Pode-se dizer que o marketing cultural é uma atividade fruto da junção de alguns fatores sociais. O embrionário foi a carência social, pois o Estado não tem condições de atender a todas as demandas culturais da sociedade. Diante da maior escassez de recursos por parte do governo, reside aí a maior dificuldade para a inserção da cultura e da produção cultural brasileira no cenário da competitividade no mercado global. Governos são necessariamente mais lentos em suas respostas que empresas privadas, cabe a estas então o papel de capitanear o processo. Assim como na iniciativa privada, vence aquele que responde mais rápido. A esfera pública e o setor privado aliam-se no objetivo comum de criar e promover uma identidade brasileira para exportação. 

A lei de incentivo a cultura no Brasil é um mecanismo disponibilizado pelo governo federal de abatimento fiscal de imposto de renda, disponibilizado para empresas que investem em projetos culturais. Segundo Sarkovas (2008), as legislações de incentivos fiscais transferem mais de R$ 1 bilhão por ano de dinheiro público para empresas decidirem onde aportá-lo. A maior parte canalizado pela Lei federal de Incentivo a Cultura e do Audiovisual, que permitem dedução direta e integral no imposto de renda a pagar.

Após a aprovação, o produtor cultural passa a captar recursos e a empresa que se identifique com o projeto cultural oferece os recursos necessários para a consecução do projeto, desde que dentro da faixa percentual de renúncia fiscal prevista na lei. Com a realização do projeto, deve ser enviado ao órgão competente um relatório detalhado e acompanhado das notas fiscais referentes à realização da ação, ou seja, existe uma geração de novos impostos com a atividade cultural, de maneira que não ocorre perda para a sociedade. 

Embora as leis tenham sido criadas para captar fundos para a produção cultural diversificada, como artes plásticas, música e cinema, entre outras com menor visibilidade, sua aplicação vem sofrendo com a falta de profissionalização do setor, pois, como afirma CUNHA (2003): 

“Há uma necessidade latente de investimentos na formação de profissionais da cultura, principalmente para que haja uma nova composição dos quadros de funcionários públicos, estruturados com profissionais de diversas áreas, às vezes sem conhecimentos suficientes sobre as especificidades do campo da cultura.”

Outra estratégia da organização que propõe estimular ações sociais, culturais, artísticas ou esportivas principalmente por meio de suporte financeiro, é o patrocínio, visando à obtenção de um retorno financeiro-comercial e/ou de imagem para a marca.

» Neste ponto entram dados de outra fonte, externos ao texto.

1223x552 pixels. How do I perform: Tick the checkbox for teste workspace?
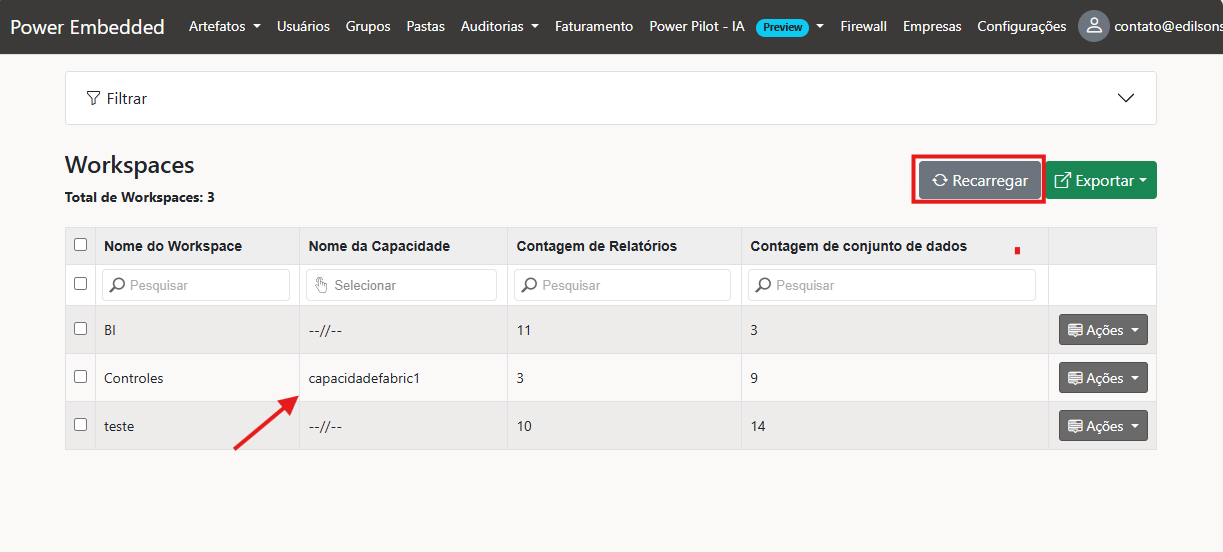point(81,425)
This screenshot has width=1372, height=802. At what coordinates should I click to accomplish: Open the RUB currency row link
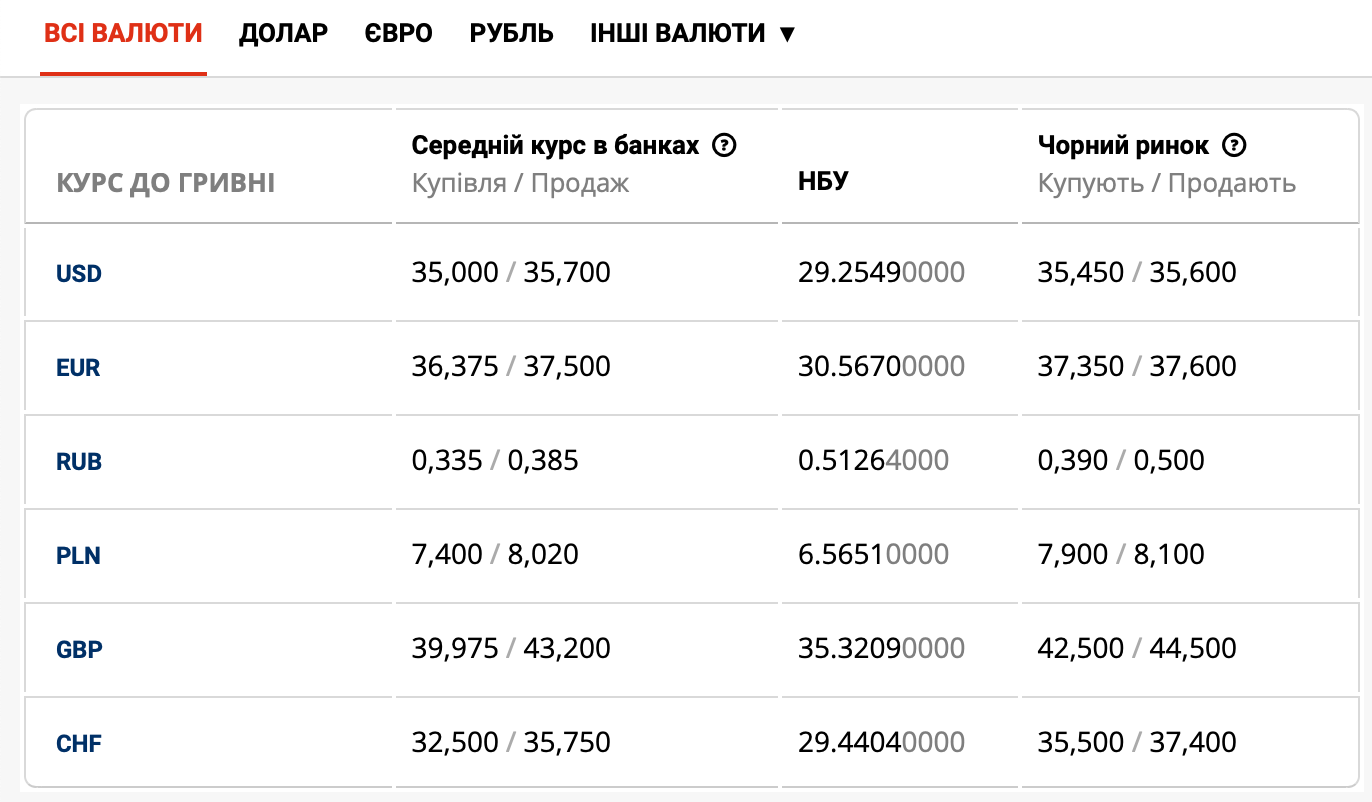click(79, 462)
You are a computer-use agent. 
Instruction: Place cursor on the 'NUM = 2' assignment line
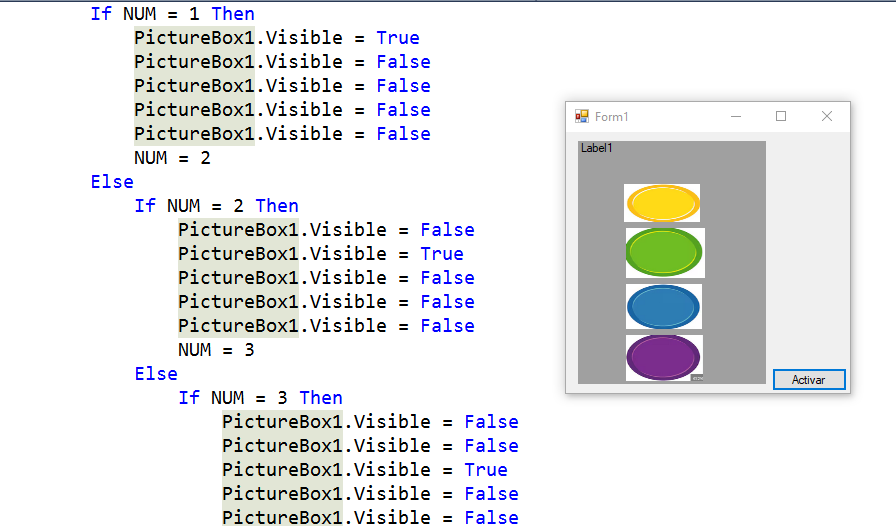(x=173, y=158)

Dependendo da ação cultural realizada, ela também poderá ser considerada social ou até mesmo ambiental, se ela envolver, por exemplo, campanhas educativas sobre cidadania, saúde, reciclagem, entre outras, e assim mantendo relações com a comunidade. Uma vez que a responsabilidade social e a sustentabilidade são valores intrínsecos ao século XXI, atividades como essa há de receber prestígio no mercado.

Arte: Hayal Kurma

A ferramenta de marketing cultural pode ser utilizada para segmentar o público-alvo de determinado produto, por meio da seleção da atividade artística patrocinada, e a partir desse recorte a comunicação institucional deve ser dirigida para esse público, maximizando seu resultado. É importante que haja uma conexão entre os ideais da empresa com a ação cultural patrocinada, assim deixando clara a comunicação realizada.

A atividade cultural se associa às relações públicas à medida que reúne vários de seus públicos de interesse, como os acionistas, que recebem conteúdo e material diferencial; os colaboradores, que normalmente tem acesso ao projeto cultural patrocinado; a comunidade, por meio da geração de renda e emprego, além do acesso à arte; a mídia, pois a empresa é divulgada em mídia diferenciada (cadernos de cultura e lazer), entre outros benefícios e públicos.